| OPDRACHTEN |
1. Welk micro-rna beschreef Ruvkun volgens de tekst over micro-rna's in 2000?
2. Ga verder met de tekst over de ontdekking van micro-rna's, vanaf het punt waar die ophoudt.

··· GEËXTRAHEERDE TEKST

Gary Ruvkun werkte ondertussen in zijn eigen lab aan lin-14. Dat bleek wel gewoon een gen met het bijbehorende mrna. Maar, zag hij, het laatste stukje van de sliert mrna werd helemaal niet gebruikt bij de eiwitproductie, maar leek betrokken bij die remming door lin-4.

Ambros en Ruvkun vergeleken hun bevindingen en kwamen met een revolutionair nieuw idee: het reguleren van de productie van eiwitten kan niet alleen gebeuren vóórdat mrna wordt overgeschreven van dna, maar óók nog daarna. Het kleine stukje micro-rna, lin-4, plakt aan het grote mrna van lin-14 en voorkomt zo dat die sliert in de eiwitproductiemachinerie belandt.

Dierenrijk

Ze hadden daarmee een nieuwe manier ontdekt waarop cellen reguleren welke eiwitten gemaakt moeten worden, en in welke hoeveelheden. Maar toen Ambros en Ruvkun in 1993 hun ontdekking publiceerden, kwam er nauwelijks reactie op uit de wetenschappelijke wereld. Het was zó ongewoon, onderzoekers dachten dat dit iets was dat alleen in het wormpje C.elegans speelde. Ook Ruvkun zelf zag toen nog niet dat het Nobelprijswaardig was, zei hij. „We waren jong, en het was zo quirky.”

Dat veranderde in 2000. Toen publiceerde Ruvkun zijn ontdekking van een tweede micro-rna, let-7. Dat bleek in het hele dierenrijk te bestaan, ook in menselijke cellen. Het onderzoeksveld explodeerde.

Meer dan duizend verschillende micro-rna’s zijn er inmiddels bij mensen ontdekt. Het blijken evolutionair sterk geconserveerde moleculen te zijn, die al honderden miljoenen jaren hun functie in cellen uitvoeren. Elk van die micro-rna’s in mensen reguleert een aantal verschillende genen – en andersom. Een enkel gen kan onder invloed staan van verschillende micro-rna’s.

Voicemail

Ruvkun en Ambros kregen al veel prijzen voor hun micro-rna-vinding en stonden allebei hoog op de lijstjes met nobelfavorieten. Toch hadden ze er kennelijk niet op gerekend. De telefoon van Ruvkun werd opgenomen door zijn vrouw, daarna pas kwam hij zelf aan de telefoon. Het Nobel-comité kreeg Ambros niet te pakken en moest daarom een bericht achterlaten op zijn mobiele telefoon.

······
··· BESCHIKBARE GEGEVENS

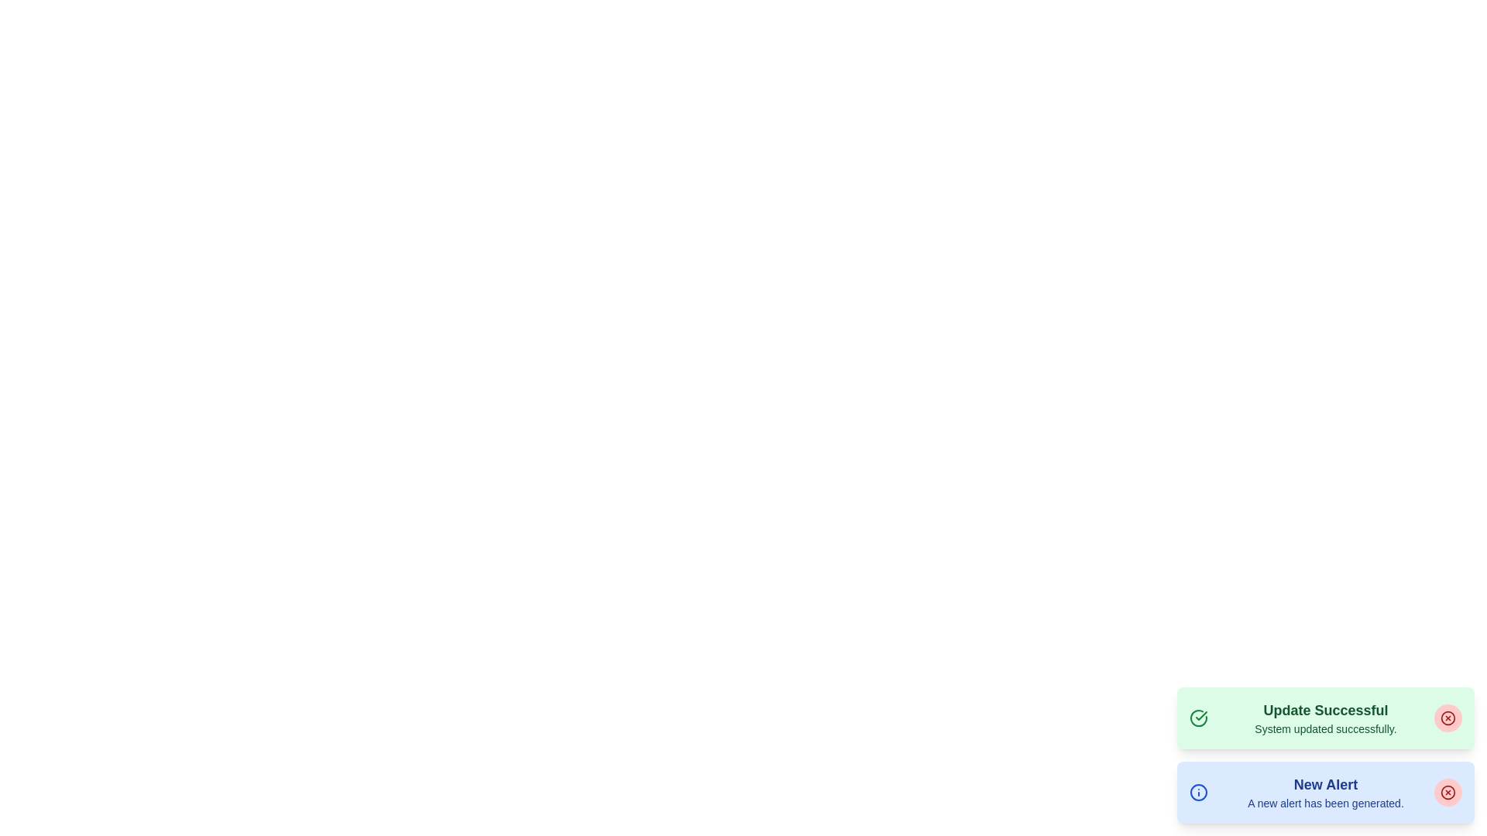 Image resolution: width=1487 pixels, height=836 pixels. Describe the element at coordinates (1325, 792) in the screenshot. I see `the notification with title New Alert` at that location.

······

| UITGEWERKTE OPDRACHTEN |
1. Let-7.

2.
Ruvkuns belangstelling voor de wetenschap begon toen hij als kind de eerste communicatiesatelliet boven de hemel van San Francisco langs zag komen. Na een tussenjaar waarin hij met andere hippies bezig was met bomen planten, stortte hij zich op Harvard op de genetische biologie.

Victor Ambros was de eerste wetenschapper in de familie. Zijn vader was een Poolse immigrant die in de VS zijn moeder ontmoette, met wie hij een boerderij begon. Ambros groeide op tussen koeien en varkens, maar raakte, net als Ruvkun, al jong geïnteresseerd in sterrenkunde en bouwde zelf een telescoop. Eenmaal op de universiteit vond hij dat hij te slecht was in wiskunde om verder te gaan met natuurkunde. Tegelijkertijd werd hij verliefd op de biologie en genetica.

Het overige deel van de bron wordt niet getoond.